**Exercise aim:**
Format the lines as a JSON list of strings, one string per line and no blank lines, beginning at the line that contains "Click the Solde C filter input" and stopping after the line that contains "Looking at the". Leave the pictures out of the answer.

**Items:**
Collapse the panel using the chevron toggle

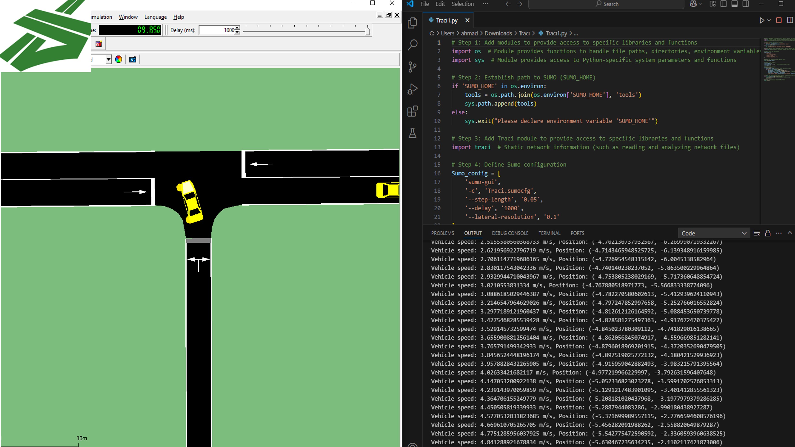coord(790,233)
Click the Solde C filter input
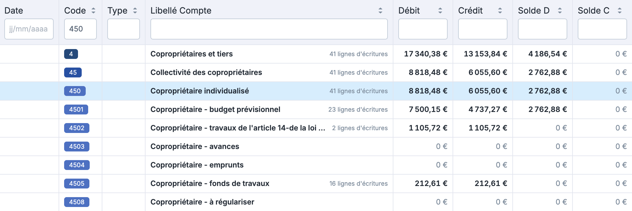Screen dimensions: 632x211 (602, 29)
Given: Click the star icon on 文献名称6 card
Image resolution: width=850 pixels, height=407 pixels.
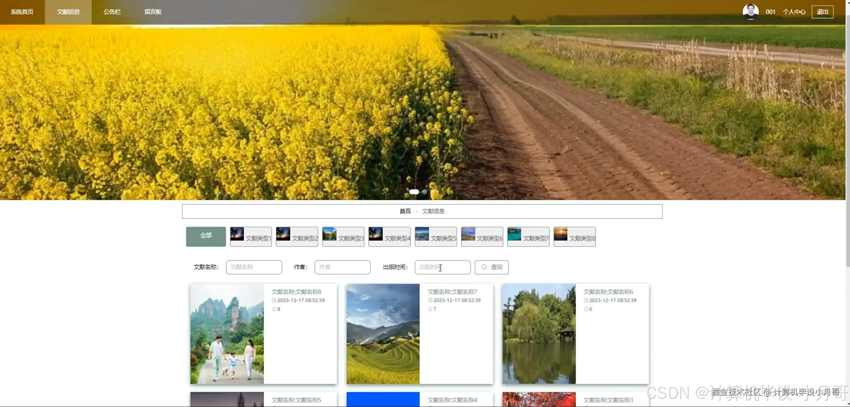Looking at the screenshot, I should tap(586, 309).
* * *
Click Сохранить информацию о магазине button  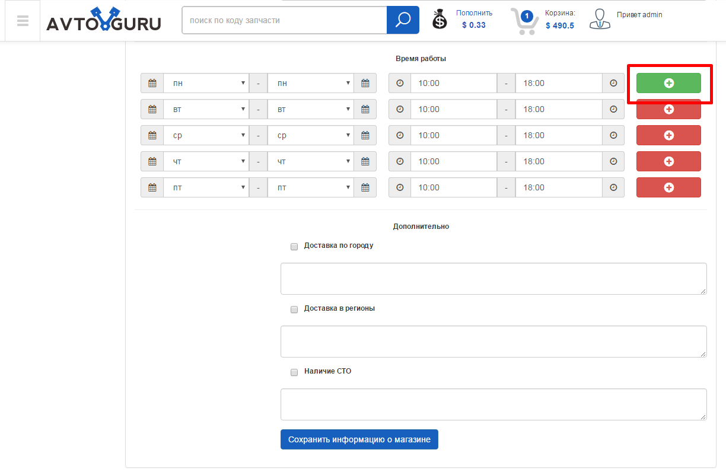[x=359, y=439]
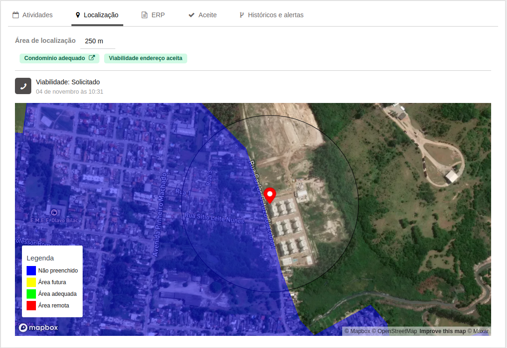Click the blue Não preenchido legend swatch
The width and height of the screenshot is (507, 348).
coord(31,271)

**The solution:**
[
  "Click the Solde C filter input",
  "Screen dimensions: 632x211 (602, 29)",
  "Given: Click the star icon on 文献名称6 card",
  "Image resolution: width=850 pixels, height=407 pixels.",
  "Looking at the screenshot, I should tap(586, 309)."
]